= Blackpool Racecourse =

Former racecourse in Lancashire, England

Blackpool Racecourse, also known as Clifton Park, was a horse racing venue in Blackpool, Lancashire.

It held England's first summer jumps race meeting, but though the owners had grand ambitions to capitalise on visitors to the town, it proved difficult to attract runners and the course closed shortly after the outbreak of the First World War.

==Location==
The racecourse was built on a large expanse of flat ground at Squires Gate airfield in South Shore. It had previously hosted air shows, but these came to an end when permission for the course was granted.

==History==
The first race meeting to be held in Blackpool had been a two-day flat meeting in the grounds of Layton Hall. This took place in late September 1865 and was repeated the following year, but permission for a permanent course was not granted until 1910.

This new course was to be for jump racing and was supported by prominent figures such as the Earl of Lonsdale. There were four shareholders in total, who brought in staff from Hurst Park to construct fences similar to the ones there.
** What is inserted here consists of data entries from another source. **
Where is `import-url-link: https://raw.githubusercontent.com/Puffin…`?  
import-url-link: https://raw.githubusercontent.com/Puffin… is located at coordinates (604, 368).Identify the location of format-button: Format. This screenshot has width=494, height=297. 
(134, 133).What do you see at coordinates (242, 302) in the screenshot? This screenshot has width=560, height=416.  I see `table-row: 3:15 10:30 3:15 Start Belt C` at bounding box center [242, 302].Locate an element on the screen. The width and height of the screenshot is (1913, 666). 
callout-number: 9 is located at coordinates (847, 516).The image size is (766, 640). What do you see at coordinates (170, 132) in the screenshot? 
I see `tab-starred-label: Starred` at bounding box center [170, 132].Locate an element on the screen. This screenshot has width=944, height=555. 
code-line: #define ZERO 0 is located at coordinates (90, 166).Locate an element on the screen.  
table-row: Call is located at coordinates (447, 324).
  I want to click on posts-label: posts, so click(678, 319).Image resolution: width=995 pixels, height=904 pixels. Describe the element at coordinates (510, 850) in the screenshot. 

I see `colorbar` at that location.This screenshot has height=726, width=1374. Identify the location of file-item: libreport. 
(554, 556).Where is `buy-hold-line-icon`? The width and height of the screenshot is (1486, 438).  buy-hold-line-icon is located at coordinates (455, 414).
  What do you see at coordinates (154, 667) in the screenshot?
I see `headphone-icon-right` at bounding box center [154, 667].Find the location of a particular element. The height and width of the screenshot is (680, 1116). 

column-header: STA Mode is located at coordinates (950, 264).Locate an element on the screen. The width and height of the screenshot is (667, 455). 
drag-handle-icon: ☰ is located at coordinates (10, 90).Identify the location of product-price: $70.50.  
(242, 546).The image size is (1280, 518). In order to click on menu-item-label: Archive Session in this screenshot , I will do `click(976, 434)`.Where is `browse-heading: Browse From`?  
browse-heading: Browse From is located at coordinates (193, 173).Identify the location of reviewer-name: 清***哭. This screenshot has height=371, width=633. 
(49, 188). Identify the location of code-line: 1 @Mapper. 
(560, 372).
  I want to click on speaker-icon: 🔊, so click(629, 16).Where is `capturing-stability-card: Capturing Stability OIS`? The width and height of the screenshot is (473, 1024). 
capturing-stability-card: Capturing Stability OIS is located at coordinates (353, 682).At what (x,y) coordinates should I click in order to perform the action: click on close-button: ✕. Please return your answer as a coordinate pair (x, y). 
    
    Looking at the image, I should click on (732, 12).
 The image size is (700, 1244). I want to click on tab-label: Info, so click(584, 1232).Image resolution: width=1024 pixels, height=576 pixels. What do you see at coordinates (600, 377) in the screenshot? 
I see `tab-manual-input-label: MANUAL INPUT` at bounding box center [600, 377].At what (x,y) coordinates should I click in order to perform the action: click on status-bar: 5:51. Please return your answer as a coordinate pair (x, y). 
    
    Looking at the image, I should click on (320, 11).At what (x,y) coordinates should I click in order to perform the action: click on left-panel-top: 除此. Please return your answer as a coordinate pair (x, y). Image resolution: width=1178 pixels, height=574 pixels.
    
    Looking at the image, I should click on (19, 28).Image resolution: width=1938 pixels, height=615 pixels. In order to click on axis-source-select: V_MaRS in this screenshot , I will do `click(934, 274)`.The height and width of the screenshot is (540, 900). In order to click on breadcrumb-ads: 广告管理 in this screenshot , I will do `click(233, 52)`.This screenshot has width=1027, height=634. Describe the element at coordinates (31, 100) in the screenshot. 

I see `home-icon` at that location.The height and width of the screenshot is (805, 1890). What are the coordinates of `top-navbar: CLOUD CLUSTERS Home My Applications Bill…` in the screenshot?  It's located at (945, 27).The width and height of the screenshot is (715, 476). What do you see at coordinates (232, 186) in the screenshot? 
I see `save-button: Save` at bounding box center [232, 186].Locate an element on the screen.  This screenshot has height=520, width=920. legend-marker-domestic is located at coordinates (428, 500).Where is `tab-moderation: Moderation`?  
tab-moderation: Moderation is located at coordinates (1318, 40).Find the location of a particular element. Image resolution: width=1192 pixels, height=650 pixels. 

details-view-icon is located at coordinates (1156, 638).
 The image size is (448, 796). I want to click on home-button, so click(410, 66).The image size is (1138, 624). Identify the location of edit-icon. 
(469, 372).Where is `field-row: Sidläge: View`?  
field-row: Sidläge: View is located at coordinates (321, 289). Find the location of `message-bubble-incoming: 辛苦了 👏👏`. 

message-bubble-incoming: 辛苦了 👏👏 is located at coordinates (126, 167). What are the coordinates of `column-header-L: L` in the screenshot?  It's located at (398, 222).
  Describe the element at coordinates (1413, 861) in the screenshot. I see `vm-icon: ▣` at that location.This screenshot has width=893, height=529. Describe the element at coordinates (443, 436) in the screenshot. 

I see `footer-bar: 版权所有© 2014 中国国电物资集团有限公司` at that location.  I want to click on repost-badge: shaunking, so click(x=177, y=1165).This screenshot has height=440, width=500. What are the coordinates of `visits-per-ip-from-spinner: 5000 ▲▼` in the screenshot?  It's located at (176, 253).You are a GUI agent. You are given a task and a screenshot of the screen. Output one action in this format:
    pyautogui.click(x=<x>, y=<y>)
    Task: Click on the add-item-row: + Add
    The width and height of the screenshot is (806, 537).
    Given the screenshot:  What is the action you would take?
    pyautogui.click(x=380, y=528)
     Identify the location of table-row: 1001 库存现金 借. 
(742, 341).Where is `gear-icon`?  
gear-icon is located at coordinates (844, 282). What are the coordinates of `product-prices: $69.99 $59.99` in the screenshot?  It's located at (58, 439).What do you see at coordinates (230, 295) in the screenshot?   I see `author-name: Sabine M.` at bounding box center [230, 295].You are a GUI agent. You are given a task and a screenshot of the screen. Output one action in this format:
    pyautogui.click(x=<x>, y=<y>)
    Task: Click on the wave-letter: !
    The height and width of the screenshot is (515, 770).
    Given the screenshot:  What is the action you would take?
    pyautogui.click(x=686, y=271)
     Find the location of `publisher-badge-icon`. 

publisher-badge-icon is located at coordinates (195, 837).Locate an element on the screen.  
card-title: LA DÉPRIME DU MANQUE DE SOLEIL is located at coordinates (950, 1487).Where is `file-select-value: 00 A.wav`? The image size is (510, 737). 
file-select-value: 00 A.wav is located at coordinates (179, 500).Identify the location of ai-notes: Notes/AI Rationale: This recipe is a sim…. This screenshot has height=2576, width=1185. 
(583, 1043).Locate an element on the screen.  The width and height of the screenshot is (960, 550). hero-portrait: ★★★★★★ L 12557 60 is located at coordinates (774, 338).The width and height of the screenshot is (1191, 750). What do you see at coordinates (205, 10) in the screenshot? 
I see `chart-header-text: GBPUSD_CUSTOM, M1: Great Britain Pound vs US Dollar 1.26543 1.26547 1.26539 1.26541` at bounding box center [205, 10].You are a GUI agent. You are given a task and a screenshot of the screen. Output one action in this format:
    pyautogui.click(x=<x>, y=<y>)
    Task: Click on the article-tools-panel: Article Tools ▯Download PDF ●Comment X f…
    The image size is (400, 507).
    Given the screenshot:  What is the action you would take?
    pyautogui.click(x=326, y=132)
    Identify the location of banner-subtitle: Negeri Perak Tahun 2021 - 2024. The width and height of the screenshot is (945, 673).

According to the West Lancashire Gazette the course was to be prepared "on a scale to compete with the highest class of steeplechase racing in France.” The architect was Robert Butcher Mather.

The first meeting took place on 1 August 1911, the first summer steeplechases ever held in England, and preceding the traditional opening of the jumps season at Newton Abbot. The first race was the Coronation Gold Cup. The organisers had hoped to attract the 1909 Grand National winner Lutteur III and the 1910 runner-up, Jerry M, but this did not happen. In the event, the opening race was won by a horse called Tokay, owned by a Mr J Langley. Despite the setback in terms of big name horses, the opening day crowd of 20,000 was the biggest seen at an event in the town since the previous year's aviation carnival.

Champion jockey Ernie Piggott rode a winner the following day in front of a slightly smaller crowd, and there was a similar attendance on the third day. The town's Gazette called the new venue "magnificent" and the meeting a “brilliant beginning.” The stylish attire of the attendees was said to outdo the Sunday morning parade on the North Pier.

The second meeting in September had a lower attendance, attributed to a railway strike preventing people arriving at nearby Squires Gate railway station. There were also smaller fields, including two walkovers and the Lytham Chase which had to be declared void after the two runners refused too many times.

The next meeting was in January 1912, followed by further ones in February, April and December, but all suffered similarly from small fields. The committee complained that management had wasted investment on disproportionately high prize money, which was consequently reduced, further exacerbating the shortage of entrants.

There were two further meetings in 1914, but the course was now in financial difficulty and receivers had already been appointed. The outbreak of war meant the September 1914 meeting was cancelled. Racing did return for three days in 1915, although one day only attracted 15 runners for six races. The final meeting took place on 26 April 1915.

==Facilities==
The course's stands were state of the art, built of steel and concrete, and accommodated 25,000 people. The enclosures were sloped to maximise viewing. There was bright green and white palisading, fresh turf and banks of flowering plants. The facilities were admired, according to the local Gazette newspaper: The bar accommodation was described as "wonderful", and the sanitary arrangements as "excellent and good enough for anywhere."

==Layout==
The course was a flat, left-handed oval, about a mile and a half round. It had a 60 ft wide steeplechase course and a 75 ft wide hurdle track. Rather grandiosly, it was marketed as “the English Auteuil”.

==Legacy==
After the course closed, it was requisitioned by the military and used as a convalescent hospital, with a staff of 200 attending to up to 2,000 soldiers from the King's Lancashire Regiment.

The site returned to use as an airfield after the war, but the course grandstand remained and in 1950, the Stand Bar was used by the Blackpool & Fylde Glider Club. It decayed and fell down in 1960. After the Second World War, there was some discussion about bringing racing back and when Aintree’s future looked in jeopardy in the 1960s, Blackpool was suggested as a new home for the Grand National, but nothing came of it and the further expansion of Blackpool Airport on the land ended the possibility for good.

Horse racing did briefly return to the town when a trotting racecourse was developed at Highfield Road, opening on 6 April 1928, but this continued only into the early 1930s.